The reality of many research projects is that they actually contain both qualitative and qualitative data, whether collected intentionally or not. See Dr. Trochim’s website http://www.socialresearchmethods.net/kb/datatype.htm for an explanation of the argument that these two types of data are actually interrelated. As he states,

“…qualitative and quantitative data are intimately related to each other. All quantitative data is based upon qualitative judgments; and all qualitative data can be described and manipulated numerically.”

Mixed Method Research Designs:

  • Use both quantitative and qualitative data collection and analysis in an effort to capitalize on the above and combine the advantages of both types of data.
  • They also allow a triangulation of evidence and methods that provide a stronger logical case for your conclusions.
Sample Mixed Methods Designs
Type Description
Concurrent Parallel collection and analysis of both qualitative and quantitative data.
Sequential The collection of one type of data provides the basis for the collection of the other.
Qualitized or Quantitized Qualitative data are converted to quantitative data or vice versa.
Conversion After data have been converted, they are analyzed again.

Further Readings:

Tashakkori, A. & Teddlie, C. (Eds.). (2003). Handbook of mixed methods in social and behavior research. Thousand Oaks, CA: Sage.

A collection of chapters demonstrating the range of definitions of mixed methods held by different authors and the types of research and analysis strategies.

Tashakkori, A., & Teddlie, C. (1998). Mixed Methodology: Combining the Qualitative and Quantitative Approaches (Applied Social Research Methods, No. 46). Thousand Oaks, CA: Sage.

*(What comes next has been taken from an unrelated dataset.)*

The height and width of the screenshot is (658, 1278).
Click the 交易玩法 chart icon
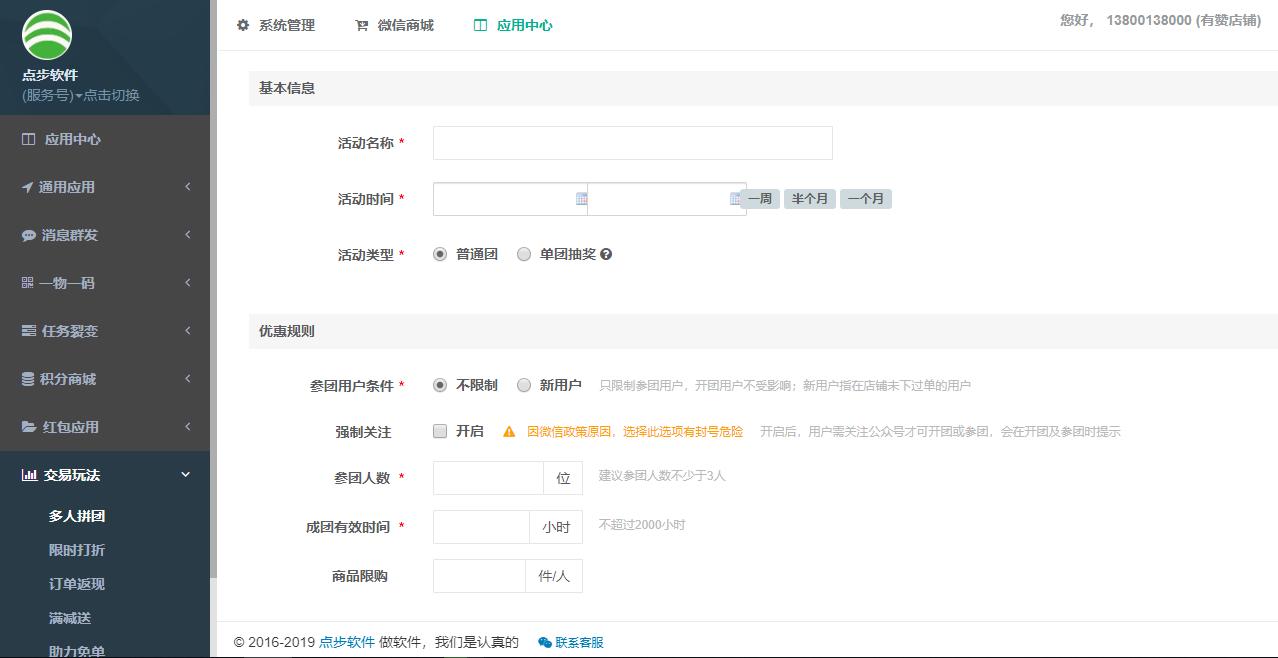click(x=25, y=474)
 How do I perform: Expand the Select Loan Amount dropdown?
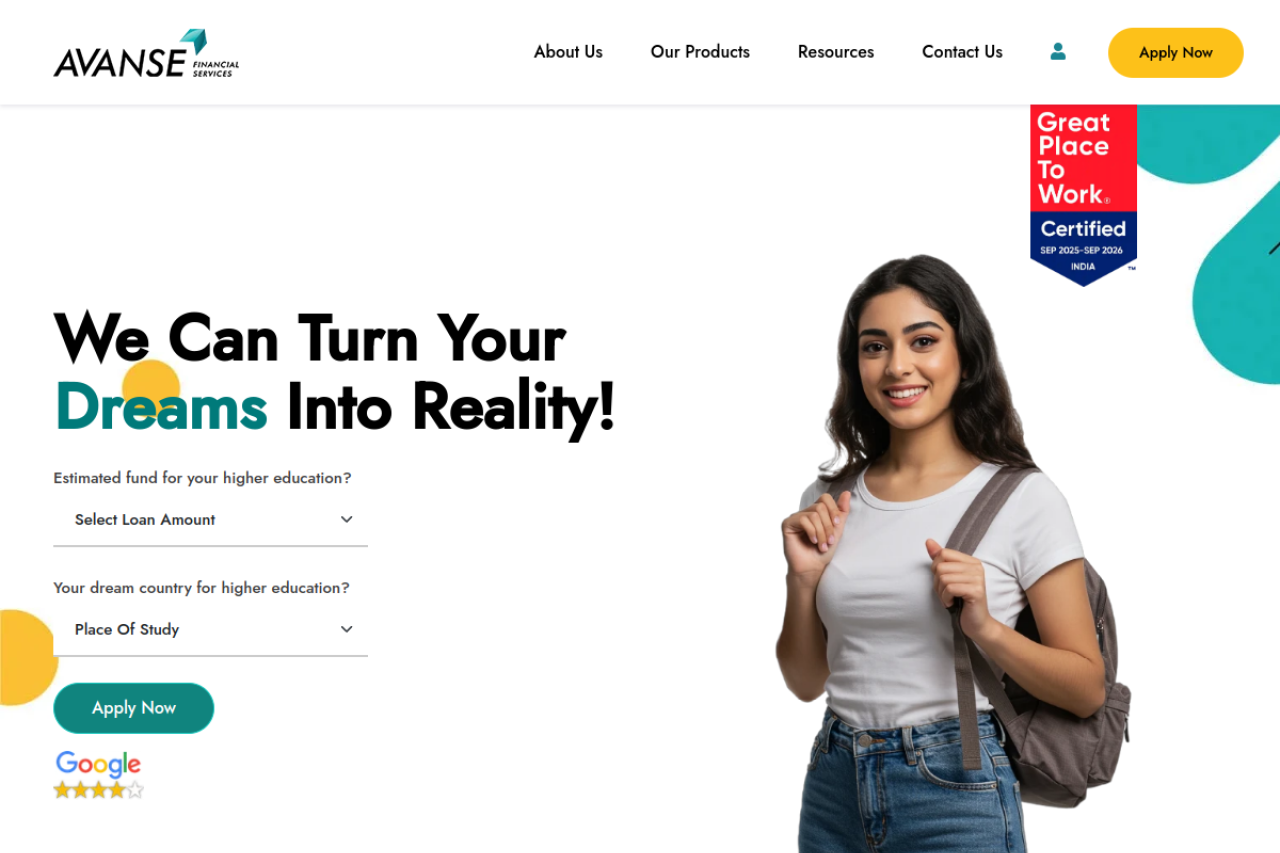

A practical guide to mixed methods research including discussions of the underlying philosophical issues, a typology of methods and research issues, and sample studies

Greene, J. C., & Caracelli, V. J. (Eds.). (1997). Advances in Mixed-Method Evaluation: The Challenges and Benefits of Integrating Diverse Paradigms (New Directions for Evaluation, No. 74). San Francisco: Jossey-Bass.

This book addresses the philosophical issue of whether evaluative methods should be combined when they are believed to have different conflicting assumptions that underlie them. The attempt is to create a basis for mixed methods with a common “analytical space”.